Zero trust model is often explained incorrectly and misunderstood as allowing
internal services like OpenSSH directly exposed to public all the time. In
actual, it also works similar to VPN having perimeter security but in a
dynamic way. There should be a proxy separate from actual service for
authentication and only authentication service is exposed to public traffic
all time, while internal resource only accepts inbound traffic from IP address
of user who has authenticated successfully and this is orchestrated in real-
time by the authentication service. The traffic from same user to internal
service is also denied the moment they log off, think of it like a dynamic
iptables system.
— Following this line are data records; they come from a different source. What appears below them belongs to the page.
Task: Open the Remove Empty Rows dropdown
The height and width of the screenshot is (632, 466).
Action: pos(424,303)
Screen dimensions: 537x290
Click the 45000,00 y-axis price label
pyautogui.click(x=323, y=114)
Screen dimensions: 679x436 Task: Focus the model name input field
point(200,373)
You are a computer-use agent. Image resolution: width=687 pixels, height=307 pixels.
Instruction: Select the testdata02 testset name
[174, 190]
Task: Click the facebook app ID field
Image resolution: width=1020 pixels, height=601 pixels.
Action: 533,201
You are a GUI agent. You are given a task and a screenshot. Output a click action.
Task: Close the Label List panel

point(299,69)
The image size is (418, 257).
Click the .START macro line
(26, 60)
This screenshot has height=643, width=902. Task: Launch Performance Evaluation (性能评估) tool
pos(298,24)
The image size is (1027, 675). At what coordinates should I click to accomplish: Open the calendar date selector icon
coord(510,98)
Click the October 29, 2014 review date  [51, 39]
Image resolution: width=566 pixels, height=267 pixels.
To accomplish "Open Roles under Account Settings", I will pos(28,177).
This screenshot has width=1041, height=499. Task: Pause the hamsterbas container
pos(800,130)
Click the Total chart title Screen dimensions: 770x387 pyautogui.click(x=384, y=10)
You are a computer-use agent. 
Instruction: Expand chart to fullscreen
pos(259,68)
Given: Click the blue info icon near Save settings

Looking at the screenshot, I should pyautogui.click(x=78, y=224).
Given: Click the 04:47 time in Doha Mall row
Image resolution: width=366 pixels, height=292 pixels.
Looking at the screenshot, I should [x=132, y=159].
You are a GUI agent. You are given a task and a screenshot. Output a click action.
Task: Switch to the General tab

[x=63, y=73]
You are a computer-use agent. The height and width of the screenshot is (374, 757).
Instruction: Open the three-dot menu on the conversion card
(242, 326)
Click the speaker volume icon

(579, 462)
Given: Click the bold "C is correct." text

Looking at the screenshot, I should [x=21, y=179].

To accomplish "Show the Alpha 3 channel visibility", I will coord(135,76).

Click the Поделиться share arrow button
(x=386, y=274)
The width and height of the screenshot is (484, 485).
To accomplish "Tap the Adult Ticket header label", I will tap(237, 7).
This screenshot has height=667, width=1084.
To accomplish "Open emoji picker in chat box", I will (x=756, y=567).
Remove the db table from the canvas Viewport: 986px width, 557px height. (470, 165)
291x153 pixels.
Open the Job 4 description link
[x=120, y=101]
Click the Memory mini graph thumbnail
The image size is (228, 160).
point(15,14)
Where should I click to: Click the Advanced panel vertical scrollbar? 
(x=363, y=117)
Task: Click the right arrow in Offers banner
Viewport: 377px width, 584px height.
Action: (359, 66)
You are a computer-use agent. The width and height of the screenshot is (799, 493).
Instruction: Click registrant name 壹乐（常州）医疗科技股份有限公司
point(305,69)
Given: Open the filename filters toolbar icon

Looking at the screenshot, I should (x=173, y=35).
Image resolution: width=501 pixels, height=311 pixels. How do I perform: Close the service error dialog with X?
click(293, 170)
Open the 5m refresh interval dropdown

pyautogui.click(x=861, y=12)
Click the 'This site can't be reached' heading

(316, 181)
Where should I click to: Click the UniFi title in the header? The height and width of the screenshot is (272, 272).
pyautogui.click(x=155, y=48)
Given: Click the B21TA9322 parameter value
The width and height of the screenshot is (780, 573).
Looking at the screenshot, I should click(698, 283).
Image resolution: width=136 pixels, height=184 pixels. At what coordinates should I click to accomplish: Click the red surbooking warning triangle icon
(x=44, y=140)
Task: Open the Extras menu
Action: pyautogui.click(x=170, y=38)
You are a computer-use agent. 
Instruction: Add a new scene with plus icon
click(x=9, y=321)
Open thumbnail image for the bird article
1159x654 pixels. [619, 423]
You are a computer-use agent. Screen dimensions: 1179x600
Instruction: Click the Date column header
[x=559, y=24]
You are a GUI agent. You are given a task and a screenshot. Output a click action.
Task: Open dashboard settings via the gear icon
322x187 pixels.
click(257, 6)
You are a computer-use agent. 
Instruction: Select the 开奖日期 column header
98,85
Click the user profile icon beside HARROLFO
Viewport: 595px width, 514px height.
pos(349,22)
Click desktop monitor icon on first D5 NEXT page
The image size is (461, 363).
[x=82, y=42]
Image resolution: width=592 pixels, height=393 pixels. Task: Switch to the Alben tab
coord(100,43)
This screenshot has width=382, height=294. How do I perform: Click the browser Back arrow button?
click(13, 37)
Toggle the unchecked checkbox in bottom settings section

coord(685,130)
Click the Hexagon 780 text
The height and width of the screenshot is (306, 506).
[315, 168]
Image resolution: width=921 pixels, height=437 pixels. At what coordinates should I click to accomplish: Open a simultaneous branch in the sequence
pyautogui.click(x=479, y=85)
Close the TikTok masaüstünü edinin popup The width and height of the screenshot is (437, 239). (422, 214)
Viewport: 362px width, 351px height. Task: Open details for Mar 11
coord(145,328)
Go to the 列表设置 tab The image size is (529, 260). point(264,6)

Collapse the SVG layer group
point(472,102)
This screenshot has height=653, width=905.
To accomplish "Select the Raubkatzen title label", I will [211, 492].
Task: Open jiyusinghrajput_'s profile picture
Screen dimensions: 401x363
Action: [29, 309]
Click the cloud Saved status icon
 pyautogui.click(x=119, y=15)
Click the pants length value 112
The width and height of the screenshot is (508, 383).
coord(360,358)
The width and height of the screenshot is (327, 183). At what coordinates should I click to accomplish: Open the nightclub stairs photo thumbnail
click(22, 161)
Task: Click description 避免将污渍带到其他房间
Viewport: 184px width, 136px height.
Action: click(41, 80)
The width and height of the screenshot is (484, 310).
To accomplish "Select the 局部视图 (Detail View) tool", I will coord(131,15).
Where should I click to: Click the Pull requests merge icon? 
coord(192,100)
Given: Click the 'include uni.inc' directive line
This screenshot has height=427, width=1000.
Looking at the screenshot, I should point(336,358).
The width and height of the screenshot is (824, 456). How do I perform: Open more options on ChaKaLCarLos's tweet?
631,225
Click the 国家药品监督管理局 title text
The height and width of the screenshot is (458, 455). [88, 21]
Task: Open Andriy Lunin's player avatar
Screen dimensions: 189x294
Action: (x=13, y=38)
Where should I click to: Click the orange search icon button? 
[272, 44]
Another emphasis of zero trust model is to authenticate
requests even when it's coming from the same internal subnet. Too many
articles are misleading people that zero trust model is to take away perimeter
security entirely.

Note: Exposing any internal services like SSH, message queues or databases
directly to public is not the right approach, because they can get compromised
when there's any RCE vulnerability.

------
mc32
>”This requires all systems employed within the BeyondCorp model to be built
with the same skill and hardening as required by any public internet
solution.”

Is that true of _every_ system? I can imagine they have at least some systems
which must be isolated, like BMS or other systems which typically run a decade
of more behind in technology, unless they build their own, but then what about
sites where they rent from WeWork competitors?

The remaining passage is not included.